What is needed ▸
Once the line holding "You are a GUI" is found in the entries below, restate it and each line after it word for word, with no pictures.

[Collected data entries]

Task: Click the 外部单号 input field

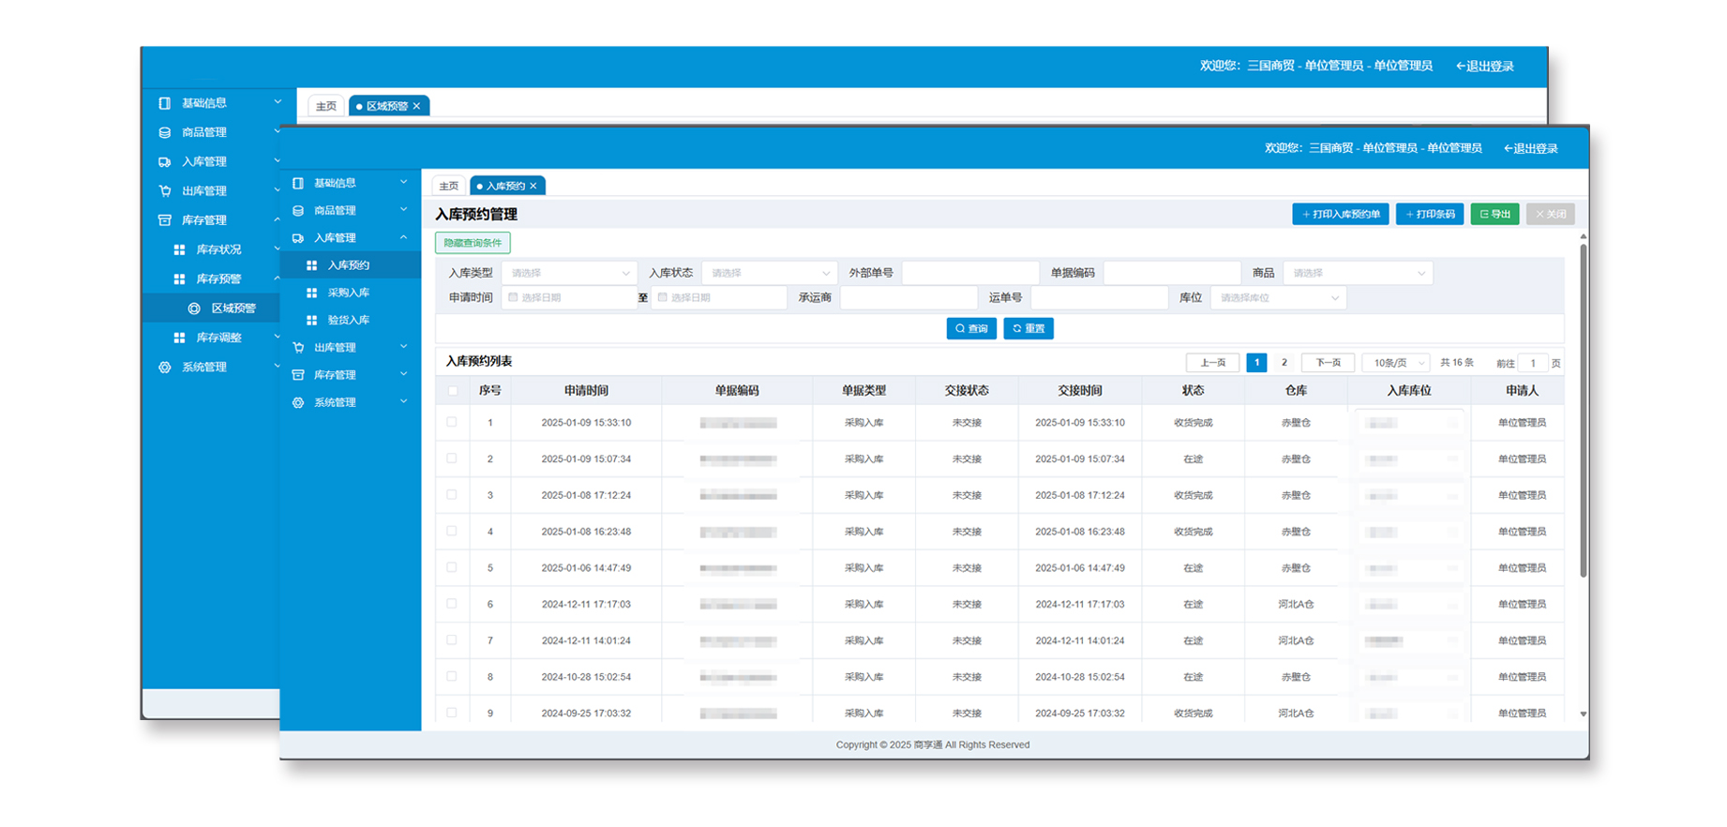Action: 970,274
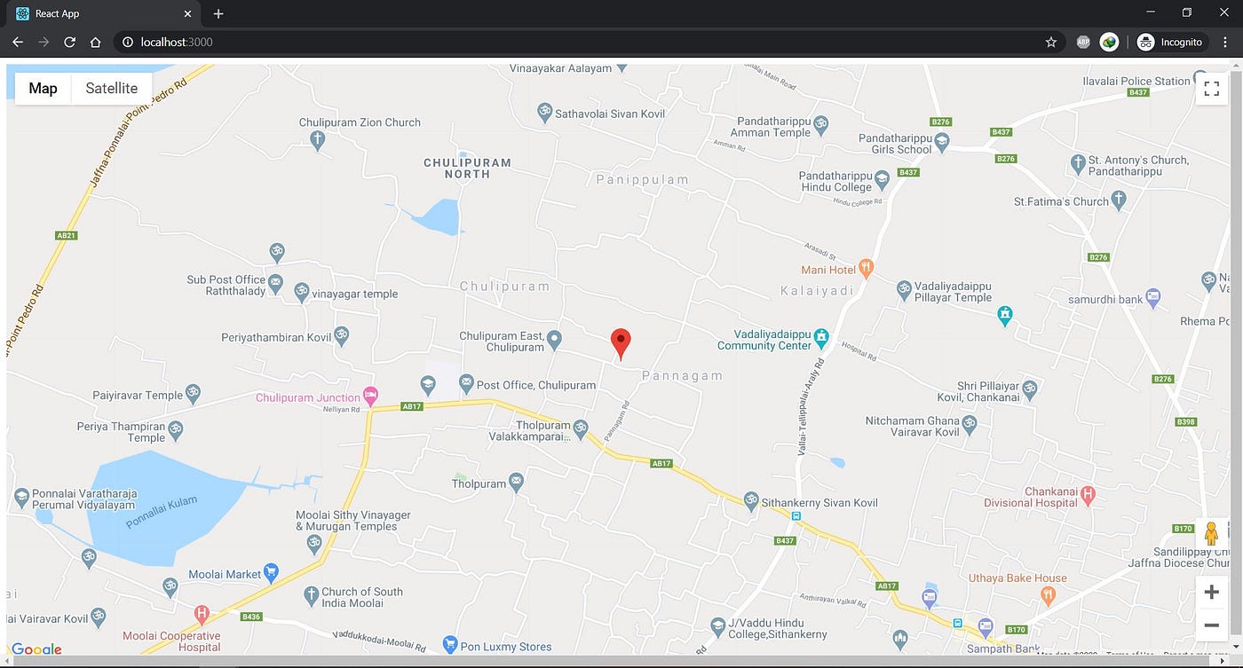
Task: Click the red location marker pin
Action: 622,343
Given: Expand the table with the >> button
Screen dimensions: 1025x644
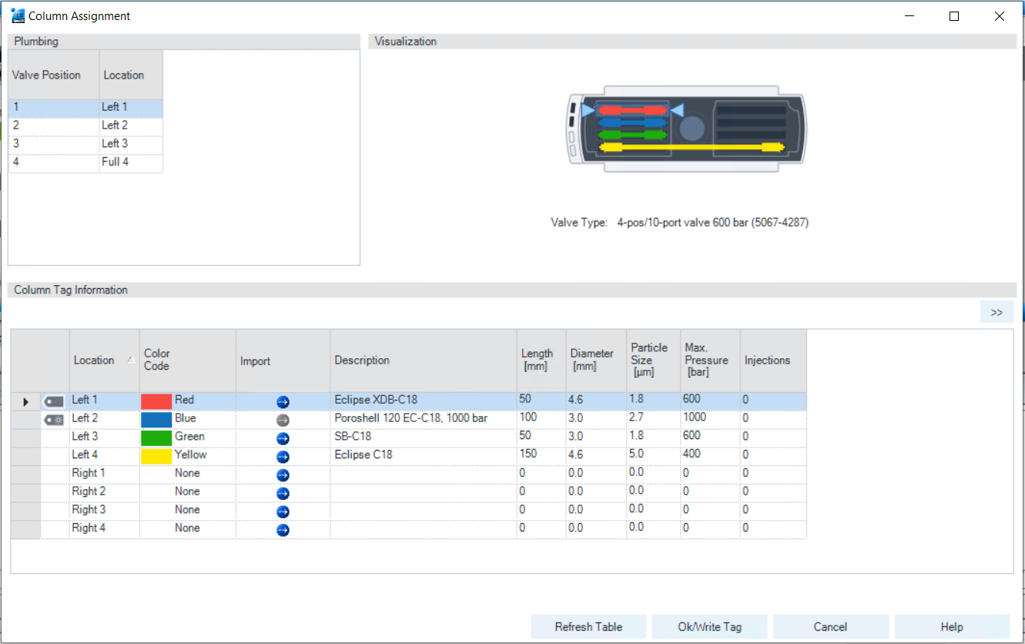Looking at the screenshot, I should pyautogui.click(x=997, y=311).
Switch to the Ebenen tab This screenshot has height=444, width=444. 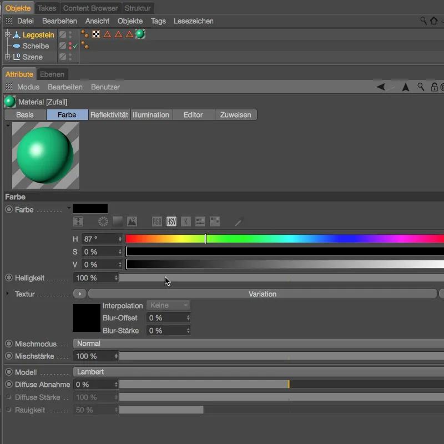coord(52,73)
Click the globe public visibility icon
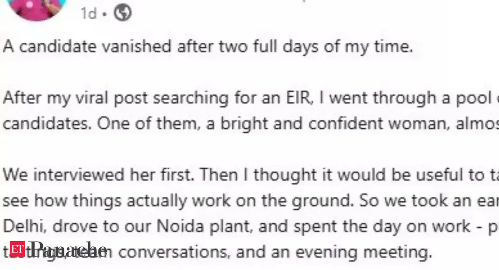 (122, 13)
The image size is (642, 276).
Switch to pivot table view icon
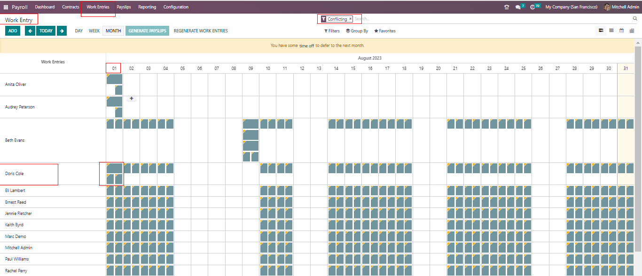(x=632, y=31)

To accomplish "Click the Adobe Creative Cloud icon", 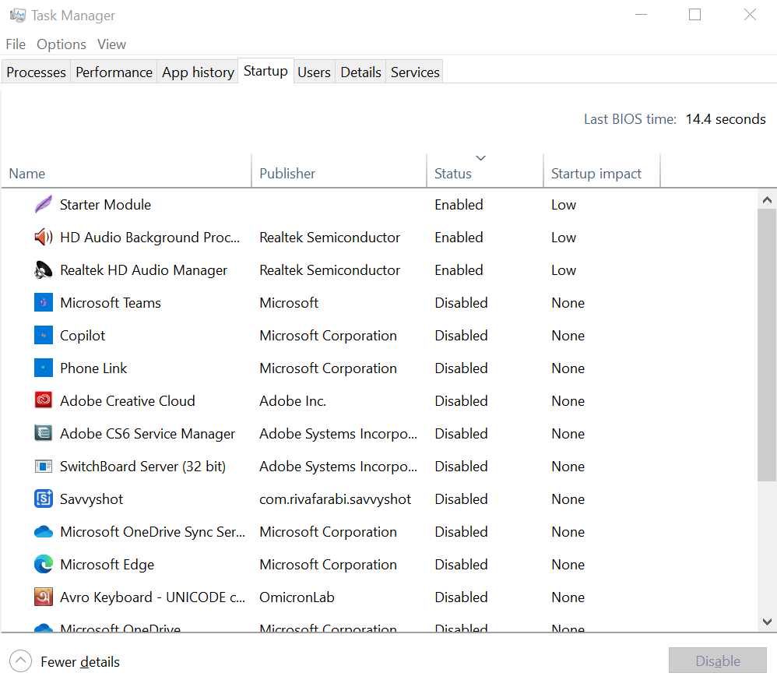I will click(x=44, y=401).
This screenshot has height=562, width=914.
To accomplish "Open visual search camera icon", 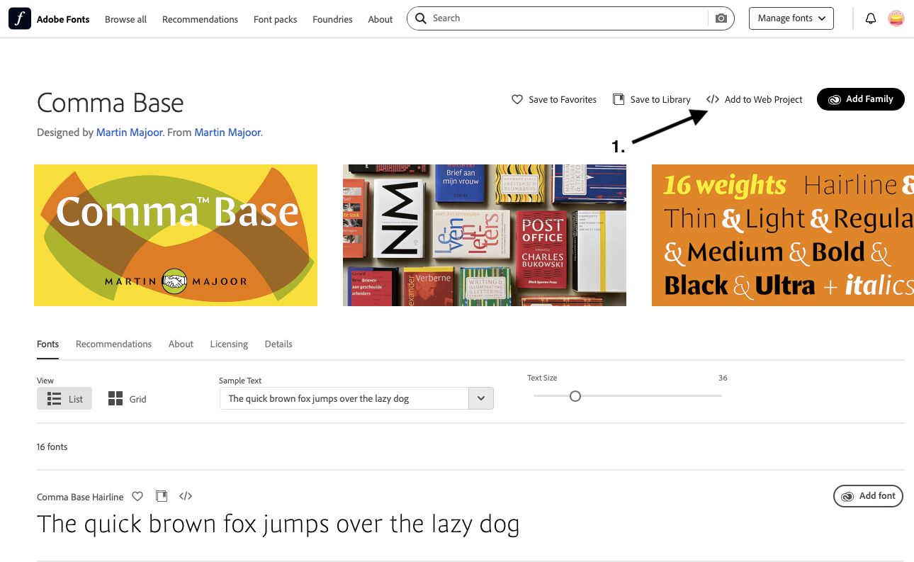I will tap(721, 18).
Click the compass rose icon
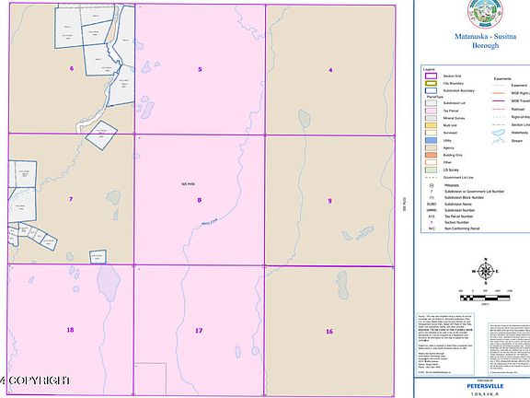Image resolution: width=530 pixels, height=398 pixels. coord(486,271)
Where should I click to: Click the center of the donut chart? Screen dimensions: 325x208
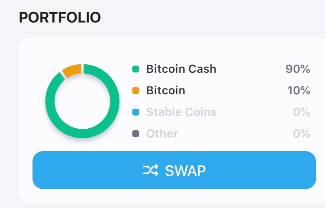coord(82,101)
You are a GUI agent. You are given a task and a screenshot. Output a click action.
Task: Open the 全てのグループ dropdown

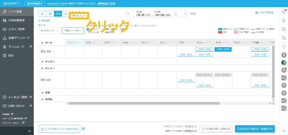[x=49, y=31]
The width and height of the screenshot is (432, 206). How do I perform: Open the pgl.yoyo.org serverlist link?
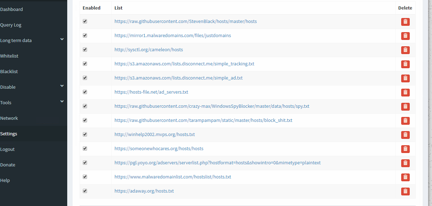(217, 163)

Written response ▸
You are a GUI agent. You are given a task and a screenshot. Output a click action.
Task: Open the 全てのグループ dropdown

[x=49, y=31]
The width and height of the screenshot is (432, 206). How do I perform: Open the pgl.yoyo.org serverlist link?
(217, 163)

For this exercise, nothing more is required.